--- START Page ---
Since my last post (arrowed) it looks like this old dog moved in it's sleep and a few fleas jumped off (sold). However, while I've been otherwise occupied it looks like there's been a spike in demand (0.03 to 0.04).


----------



## debtfree (29 November 2019)

Going to try my luck with DSE in the December Comp. It looks like someone knows something here @peter2, price has been strong OCT/NOV. Is it trying to fill in the gap from last year?

Weekly & Daily trend is up, Volume is behaving nicely, both TMF & OBV are rising. 

Target .09 (60%) Fill in Gap


----------



## aus_trader (27 December 2019)

Continuing to grow the business from a slow down that was experienced in June of this year.






Less concentration of revenue coming from the Americas (was 91%), so the business is more diversified and has users pretty much globally now.











Entered for Jan 2019 stock Tipping.


----------



## aus_trader (16 January 2020)

We have lift off...


----------



## debtfree (16 January 2020)

aus_trader said:


> We have lift off...




You certainly have @aus_trader and good luck to you.


----------



## debtfree (17 July 2020)

Yes it finally filled in the gap @ .09 cents but only good if you were still hanging in there after the sell off in the market (Feb/Mar)  or you got in there after the fall had finished.


----------



## debtfree (7 October 2020)

Looks like DSE is gaining some traction now. Where to from here? .15 looks on the cards if .09 is broken.


----------



## greggles (8 October 2020)

debtfree said:


> Looks like DSE is gaining some traction now. Where to from here? .15 looks on the cards if .09 is broken.




It's almost there, but looks like it needs a catalyst to get it above 9c. It's spent the last four trading sessions trading between 8c and 9c. It will break either up or down eventually, but which way? 

Any news due soon?


----------



## debtfree (8 October 2020)

I agree with you, not quite sure about future news coming out @greggles but there has been a bit of interest lately from a US-based Fund Manager as reported by Stockhead.com 27th August (see below)

The Cybersecurity sector has had a booming 2020 as companies new to operating remotely recognize it's importance in light of the impact cyber attacks can have.  
A handful of fund managers were buying into small caps in this sector.  US-based Topline Capital also bought more of its cybersecurity holding, Dropsuite (DSE) and now has over 13 per cent. 

Since this date they have brought more so they must see some value.


----------



## debtfree (15 October 2020)

Weekly view below: Finally through the .09c today.


----------



## Dona Ferentes (19 November 2020)

and a rebound today on *no news*, low volume but up and closing on day's high

3 month, daily


----------



## frugal.rock (21 December 2020)

Might be worth a look at again, for anyone so inclined.


----------



## Miner (21 December 2020)

frugal.rock said:


> Might be worth a look at again, for anyone so inclined.



One of the paid financial letter recommended DSE as hot stock today. By the time I could read and action, the price has gone up by 20 pc. Share speculation, investment or trading is a bloody full time job. Can not be done sneaking preview on phone in between shovelling dirt


----------



## Dona Ferentes (2 May 2021)

debtfree said:


> A handful of fund managers were buying into small caps in this sector.  US-based Topline Capital also bought more of its cybersecurity holding, Dropsuite (DSE) and now has over 13 per cent.
--- END Page ---
--- START Data provided ---
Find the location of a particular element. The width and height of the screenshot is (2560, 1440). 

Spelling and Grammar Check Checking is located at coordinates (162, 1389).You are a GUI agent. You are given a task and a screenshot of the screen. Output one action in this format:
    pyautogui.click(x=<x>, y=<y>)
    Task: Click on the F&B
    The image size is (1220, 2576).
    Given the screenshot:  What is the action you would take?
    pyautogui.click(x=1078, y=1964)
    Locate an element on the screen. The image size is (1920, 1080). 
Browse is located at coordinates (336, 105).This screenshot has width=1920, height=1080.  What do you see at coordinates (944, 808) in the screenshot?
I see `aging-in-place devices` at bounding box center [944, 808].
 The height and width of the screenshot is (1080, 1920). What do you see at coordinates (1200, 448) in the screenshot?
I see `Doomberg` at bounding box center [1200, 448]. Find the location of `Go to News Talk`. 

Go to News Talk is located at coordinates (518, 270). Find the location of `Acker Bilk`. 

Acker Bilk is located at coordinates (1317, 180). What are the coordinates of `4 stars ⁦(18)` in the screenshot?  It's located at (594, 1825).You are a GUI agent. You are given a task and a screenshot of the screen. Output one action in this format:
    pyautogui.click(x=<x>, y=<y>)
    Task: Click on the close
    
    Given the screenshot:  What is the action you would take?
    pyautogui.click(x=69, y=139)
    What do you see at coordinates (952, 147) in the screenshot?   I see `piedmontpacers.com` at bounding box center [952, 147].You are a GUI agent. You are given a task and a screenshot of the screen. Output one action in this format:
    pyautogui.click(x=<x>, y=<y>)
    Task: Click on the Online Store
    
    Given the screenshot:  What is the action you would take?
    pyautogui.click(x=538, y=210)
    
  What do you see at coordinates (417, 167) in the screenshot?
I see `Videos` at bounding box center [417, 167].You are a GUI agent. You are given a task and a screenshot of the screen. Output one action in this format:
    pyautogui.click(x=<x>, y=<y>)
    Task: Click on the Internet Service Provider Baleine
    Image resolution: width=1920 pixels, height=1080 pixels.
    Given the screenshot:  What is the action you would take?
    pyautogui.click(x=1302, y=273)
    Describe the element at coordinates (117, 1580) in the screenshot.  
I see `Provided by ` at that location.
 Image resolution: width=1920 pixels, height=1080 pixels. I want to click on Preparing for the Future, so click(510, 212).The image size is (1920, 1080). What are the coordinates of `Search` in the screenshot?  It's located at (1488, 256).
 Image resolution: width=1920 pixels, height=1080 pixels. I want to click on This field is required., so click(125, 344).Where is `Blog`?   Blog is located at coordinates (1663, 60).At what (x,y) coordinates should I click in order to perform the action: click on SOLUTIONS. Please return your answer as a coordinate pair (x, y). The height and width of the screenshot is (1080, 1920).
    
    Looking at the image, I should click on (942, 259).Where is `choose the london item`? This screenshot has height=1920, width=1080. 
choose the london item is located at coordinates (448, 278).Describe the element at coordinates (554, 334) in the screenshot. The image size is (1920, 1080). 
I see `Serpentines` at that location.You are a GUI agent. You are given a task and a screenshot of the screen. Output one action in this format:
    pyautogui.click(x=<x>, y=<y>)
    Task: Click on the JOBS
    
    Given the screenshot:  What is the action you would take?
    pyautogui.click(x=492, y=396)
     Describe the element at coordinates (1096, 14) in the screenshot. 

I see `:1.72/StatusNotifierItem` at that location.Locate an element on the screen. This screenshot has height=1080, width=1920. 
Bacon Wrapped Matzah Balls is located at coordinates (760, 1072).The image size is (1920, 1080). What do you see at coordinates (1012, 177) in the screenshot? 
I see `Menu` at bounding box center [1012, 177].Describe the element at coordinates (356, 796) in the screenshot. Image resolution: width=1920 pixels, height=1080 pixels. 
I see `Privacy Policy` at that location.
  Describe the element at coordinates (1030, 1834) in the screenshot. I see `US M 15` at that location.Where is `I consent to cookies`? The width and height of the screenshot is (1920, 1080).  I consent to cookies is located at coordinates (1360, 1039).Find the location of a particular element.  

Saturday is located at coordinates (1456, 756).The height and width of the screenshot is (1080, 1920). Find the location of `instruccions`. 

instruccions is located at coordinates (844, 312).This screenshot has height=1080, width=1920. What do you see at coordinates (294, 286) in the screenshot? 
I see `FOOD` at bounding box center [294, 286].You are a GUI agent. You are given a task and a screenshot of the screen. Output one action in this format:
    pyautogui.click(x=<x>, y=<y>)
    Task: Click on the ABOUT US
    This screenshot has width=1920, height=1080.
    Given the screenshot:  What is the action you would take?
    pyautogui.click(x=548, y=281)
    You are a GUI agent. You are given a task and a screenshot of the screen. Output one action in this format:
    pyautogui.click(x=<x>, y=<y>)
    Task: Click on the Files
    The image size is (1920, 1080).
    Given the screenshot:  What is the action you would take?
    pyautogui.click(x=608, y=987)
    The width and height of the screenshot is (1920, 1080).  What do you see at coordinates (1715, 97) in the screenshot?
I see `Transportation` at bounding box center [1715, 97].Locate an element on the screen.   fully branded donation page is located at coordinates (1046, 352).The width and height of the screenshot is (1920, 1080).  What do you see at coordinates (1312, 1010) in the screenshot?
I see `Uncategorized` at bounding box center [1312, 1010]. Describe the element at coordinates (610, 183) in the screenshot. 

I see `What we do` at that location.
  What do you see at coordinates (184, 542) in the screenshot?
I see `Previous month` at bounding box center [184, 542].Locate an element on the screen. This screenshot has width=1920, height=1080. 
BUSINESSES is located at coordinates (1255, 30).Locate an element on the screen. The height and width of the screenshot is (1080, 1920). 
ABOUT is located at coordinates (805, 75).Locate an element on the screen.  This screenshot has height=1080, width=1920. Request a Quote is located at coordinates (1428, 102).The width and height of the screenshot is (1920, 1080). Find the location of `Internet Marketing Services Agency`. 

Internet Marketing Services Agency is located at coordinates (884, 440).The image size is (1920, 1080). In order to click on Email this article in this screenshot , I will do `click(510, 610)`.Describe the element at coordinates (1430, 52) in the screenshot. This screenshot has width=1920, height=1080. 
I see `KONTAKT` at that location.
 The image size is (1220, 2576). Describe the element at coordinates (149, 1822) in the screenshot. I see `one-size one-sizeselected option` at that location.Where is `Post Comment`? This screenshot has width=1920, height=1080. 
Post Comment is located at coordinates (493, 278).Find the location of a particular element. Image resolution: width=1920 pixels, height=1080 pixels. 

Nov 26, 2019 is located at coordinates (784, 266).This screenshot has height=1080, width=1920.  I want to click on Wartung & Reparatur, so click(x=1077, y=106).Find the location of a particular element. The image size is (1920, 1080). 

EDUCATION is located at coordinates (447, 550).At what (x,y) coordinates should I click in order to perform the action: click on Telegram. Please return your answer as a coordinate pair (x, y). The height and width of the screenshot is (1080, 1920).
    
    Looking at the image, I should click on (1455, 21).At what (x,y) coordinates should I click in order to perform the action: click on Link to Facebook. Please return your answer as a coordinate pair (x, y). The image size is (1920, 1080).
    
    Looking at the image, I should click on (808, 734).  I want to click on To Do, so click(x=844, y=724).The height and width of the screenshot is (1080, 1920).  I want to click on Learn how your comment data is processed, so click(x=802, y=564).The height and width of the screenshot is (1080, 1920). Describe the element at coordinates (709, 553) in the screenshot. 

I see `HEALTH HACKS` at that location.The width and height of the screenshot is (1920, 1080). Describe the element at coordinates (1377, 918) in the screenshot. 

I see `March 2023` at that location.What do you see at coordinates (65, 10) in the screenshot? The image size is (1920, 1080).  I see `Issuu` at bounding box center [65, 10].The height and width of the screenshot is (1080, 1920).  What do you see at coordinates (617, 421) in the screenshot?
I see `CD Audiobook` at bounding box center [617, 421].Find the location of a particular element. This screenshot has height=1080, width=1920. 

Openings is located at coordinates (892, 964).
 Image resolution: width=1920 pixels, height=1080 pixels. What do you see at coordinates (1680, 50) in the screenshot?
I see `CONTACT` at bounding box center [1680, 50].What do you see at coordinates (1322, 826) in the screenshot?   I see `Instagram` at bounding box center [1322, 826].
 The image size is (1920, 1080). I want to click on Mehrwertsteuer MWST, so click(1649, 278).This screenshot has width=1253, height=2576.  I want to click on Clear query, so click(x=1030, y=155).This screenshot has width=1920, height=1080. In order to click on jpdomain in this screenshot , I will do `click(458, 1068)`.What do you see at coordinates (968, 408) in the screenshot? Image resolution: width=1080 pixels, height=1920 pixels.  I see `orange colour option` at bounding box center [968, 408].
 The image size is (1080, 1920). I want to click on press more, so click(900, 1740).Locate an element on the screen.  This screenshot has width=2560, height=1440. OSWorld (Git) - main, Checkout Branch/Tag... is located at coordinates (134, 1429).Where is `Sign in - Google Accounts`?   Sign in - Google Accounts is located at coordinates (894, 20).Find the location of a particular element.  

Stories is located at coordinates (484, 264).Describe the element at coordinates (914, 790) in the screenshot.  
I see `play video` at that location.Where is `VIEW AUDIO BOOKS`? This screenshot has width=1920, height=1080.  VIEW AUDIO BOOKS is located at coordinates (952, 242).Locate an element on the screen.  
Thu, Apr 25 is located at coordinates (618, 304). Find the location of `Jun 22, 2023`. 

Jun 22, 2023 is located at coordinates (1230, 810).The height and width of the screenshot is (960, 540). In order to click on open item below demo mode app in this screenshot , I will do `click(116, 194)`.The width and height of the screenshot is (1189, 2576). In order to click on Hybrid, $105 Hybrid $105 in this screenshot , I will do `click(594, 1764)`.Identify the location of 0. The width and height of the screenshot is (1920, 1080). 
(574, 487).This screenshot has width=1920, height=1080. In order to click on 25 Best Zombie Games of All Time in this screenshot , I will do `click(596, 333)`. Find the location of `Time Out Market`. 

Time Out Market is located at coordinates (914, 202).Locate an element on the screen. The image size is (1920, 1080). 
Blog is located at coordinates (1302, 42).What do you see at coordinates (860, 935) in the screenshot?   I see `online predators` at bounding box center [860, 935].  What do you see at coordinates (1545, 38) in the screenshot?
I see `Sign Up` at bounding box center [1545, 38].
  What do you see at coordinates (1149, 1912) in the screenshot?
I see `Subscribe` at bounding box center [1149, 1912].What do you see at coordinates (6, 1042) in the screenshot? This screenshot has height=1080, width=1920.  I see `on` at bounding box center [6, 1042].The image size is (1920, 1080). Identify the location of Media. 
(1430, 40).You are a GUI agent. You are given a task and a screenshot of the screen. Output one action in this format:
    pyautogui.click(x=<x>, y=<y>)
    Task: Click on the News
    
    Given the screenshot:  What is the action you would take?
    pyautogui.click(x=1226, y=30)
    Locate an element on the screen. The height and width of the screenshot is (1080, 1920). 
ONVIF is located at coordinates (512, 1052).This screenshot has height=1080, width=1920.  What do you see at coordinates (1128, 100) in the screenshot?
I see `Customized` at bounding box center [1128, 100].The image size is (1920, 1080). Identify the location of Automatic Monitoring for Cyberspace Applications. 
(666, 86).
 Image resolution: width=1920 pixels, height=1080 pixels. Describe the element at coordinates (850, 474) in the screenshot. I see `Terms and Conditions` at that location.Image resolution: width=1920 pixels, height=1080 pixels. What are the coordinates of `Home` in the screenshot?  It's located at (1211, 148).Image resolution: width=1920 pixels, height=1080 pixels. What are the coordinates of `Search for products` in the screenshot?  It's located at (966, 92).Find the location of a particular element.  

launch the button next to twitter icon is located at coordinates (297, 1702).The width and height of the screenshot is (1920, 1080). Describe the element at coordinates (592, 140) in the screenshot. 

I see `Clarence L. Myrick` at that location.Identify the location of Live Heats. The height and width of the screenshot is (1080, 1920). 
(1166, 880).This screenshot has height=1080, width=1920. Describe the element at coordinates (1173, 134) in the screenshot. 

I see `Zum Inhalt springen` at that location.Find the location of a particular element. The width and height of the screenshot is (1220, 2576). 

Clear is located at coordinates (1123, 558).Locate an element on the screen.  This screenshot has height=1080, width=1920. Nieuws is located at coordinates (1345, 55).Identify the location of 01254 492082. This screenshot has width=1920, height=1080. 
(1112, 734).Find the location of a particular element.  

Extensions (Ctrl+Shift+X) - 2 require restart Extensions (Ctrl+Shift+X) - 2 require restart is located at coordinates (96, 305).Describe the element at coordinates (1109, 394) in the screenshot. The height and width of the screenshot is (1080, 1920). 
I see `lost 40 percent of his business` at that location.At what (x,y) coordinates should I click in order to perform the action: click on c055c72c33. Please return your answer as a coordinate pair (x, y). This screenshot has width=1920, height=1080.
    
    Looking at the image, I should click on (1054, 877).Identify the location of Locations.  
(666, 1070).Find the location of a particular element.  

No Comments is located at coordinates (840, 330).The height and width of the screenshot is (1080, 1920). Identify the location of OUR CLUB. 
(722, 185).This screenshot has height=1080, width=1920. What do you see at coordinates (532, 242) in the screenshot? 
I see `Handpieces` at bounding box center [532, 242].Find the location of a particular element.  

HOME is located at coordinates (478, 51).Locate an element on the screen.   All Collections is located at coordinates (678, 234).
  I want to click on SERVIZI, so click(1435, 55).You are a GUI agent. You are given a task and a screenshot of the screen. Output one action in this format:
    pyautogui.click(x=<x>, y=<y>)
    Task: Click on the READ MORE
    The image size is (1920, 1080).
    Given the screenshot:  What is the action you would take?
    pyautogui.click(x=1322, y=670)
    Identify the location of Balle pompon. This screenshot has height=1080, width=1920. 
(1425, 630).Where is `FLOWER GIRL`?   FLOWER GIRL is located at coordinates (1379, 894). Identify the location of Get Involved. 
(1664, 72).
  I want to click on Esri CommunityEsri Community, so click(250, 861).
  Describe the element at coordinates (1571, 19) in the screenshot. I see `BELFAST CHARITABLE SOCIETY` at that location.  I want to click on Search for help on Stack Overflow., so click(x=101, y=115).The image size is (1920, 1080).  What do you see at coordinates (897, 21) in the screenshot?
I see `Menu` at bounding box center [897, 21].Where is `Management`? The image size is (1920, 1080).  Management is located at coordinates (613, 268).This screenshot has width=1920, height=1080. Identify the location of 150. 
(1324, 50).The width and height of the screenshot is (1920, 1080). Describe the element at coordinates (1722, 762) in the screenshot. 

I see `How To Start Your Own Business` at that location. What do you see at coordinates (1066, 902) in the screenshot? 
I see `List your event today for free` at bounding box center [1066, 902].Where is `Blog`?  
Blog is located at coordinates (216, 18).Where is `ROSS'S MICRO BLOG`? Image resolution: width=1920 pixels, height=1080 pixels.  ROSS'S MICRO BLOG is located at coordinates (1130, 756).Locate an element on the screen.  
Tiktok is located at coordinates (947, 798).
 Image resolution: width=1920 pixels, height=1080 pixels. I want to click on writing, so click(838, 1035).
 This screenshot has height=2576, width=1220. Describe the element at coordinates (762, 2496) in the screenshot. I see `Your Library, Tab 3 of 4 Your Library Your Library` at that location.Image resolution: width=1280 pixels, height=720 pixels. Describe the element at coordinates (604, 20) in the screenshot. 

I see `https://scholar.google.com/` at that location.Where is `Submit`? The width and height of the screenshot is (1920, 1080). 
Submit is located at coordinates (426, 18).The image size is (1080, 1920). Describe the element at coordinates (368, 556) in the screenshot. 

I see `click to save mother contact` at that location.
--- END Data provided ---
Request A: Reproduce word for word the passage of the DSE forum thread that begins at the words "## debtfree (29" and ends after the words "(27 December 2019)".
Request B: In the DSE forum thread, which US-based fund manager is reported to have bought more of its Dropsuite holding?
Request C: Write the next part of the DSE forum thread, picking up from the point where it stops.
Nothing in the lines is needed here.

Exercise output A:
## debtfree (29 November 2019)

Going to try my luck with DSE in the December Comp. It looks like someone knows something here @peter2, price has been strong OCT/NOV. Is it trying to fill in the gap from last year?

Weekly & Daily trend is up, Volume is behaving nicely, both TMF & OBV are rising. 

Target .09 (60%) Fill in Gap


----------



## aus_trader (27 December 2019)

Exercise output B: Topline Capital.

Exercise output C:
> Since this date they have brought more so they must see some value.



Topline Capital holding is now 19.8%.

Am not really seeing DSE as a pureplay cybersecurity holding, more a product that will win or lose on facility of access and cost (there is _churn_). But the market is growing and cloud penetration / uptake still only about 25% (they say)

As  a _"cloud software platform enabling businesses to easily backup, recover and protect their important business information ..... Dropsuite's products include website and database backup, email backup and archiving, Microsoft Office 365, Google Workplace and Reseller Provisioning Platform."_

90% of sophisticated cyber-attacks start through email
62% of breaches and data loss occur through human error

*Microsoft Service Agreement - Clause 6B *
Microsoft is not liable for any disruption or loss …. We recommend that you regularly backup your content and data that you store on the services or store using Third Party Apps and Services.


----------



## Dona Ferentes (13 August 2021)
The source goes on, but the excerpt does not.